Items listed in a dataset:
/---

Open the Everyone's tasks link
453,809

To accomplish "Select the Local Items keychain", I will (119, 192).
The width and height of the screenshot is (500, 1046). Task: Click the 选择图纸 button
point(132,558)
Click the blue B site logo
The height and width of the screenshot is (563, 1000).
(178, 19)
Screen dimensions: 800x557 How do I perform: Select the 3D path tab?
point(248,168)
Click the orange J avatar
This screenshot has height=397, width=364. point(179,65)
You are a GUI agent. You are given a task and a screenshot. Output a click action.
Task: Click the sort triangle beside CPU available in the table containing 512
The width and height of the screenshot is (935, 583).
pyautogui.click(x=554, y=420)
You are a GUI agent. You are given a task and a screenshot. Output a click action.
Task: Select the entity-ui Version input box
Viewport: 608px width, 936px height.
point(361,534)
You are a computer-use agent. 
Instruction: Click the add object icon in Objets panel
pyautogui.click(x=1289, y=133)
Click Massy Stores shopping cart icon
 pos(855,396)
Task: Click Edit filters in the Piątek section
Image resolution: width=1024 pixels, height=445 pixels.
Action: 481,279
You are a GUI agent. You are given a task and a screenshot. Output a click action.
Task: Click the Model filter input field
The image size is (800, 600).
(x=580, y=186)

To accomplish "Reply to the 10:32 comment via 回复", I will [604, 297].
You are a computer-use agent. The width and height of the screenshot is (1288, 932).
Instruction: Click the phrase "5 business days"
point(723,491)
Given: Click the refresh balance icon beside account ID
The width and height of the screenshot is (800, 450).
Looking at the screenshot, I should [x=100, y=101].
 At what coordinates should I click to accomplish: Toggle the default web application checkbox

\---

*Problem*:
In full and without error, restate the data.

*Exercise solution*:
Open the Everyone's tasks link
453,809

To accomplish "Select the Local Items keychain", I will (119, 192).
The width and height of the screenshot is (500, 1046). Task: Click the 选择图纸 button
point(132,558)
Click the blue B site logo
The height and width of the screenshot is (563, 1000).
(178, 19)
Screen dimensions: 800x557 How do I perform: Select the 3D path tab?
point(248,168)
Click the orange J avatar
This screenshot has height=397, width=364. point(179,65)
You are a GUI agent. You are given a task and a screenshot. Output a click action.
Task: Click the sort triangle beside CPU available in the table containing 512
The width and height of the screenshot is (935, 583).
pyautogui.click(x=554, y=420)
You are a GUI agent. You are given a task and a screenshot. Output a click action.
Task: Select the entity-ui Version input box
Viewport: 608px width, 936px height.
point(361,534)
You are a computer-use agent. 
Instruction: Click the add object icon in Objets panel
pyautogui.click(x=1289, y=133)
Click Massy Stores shopping cart icon
 pos(855,396)
Task: Click Edit filters in the Piątek section
Image resolution: width=1024 pixels, height=445 pixels.
Action: 481,279
You are a GUI agent. You are given a task and a screenshot. Output a click action.
Task: Click the Model filter input field
The image size is (800, 600).
(x=580, y=186)

To accomplish "Reply to the 10:32 comment via 回复", I will [604, 297].
You are a computer-use agent. The width and height of the screenshot is (1288, 932).
Instruction: Click the phrase "5 business days"
point(723,491)
Given: Click the refresh balance icon beside account ID
The width and height of the screenshot is (800, 450).
Looking at the screenshot, I should [x=100, y=101].
 At what coordinates should I click to accomplish: Toggle the default web application checkbox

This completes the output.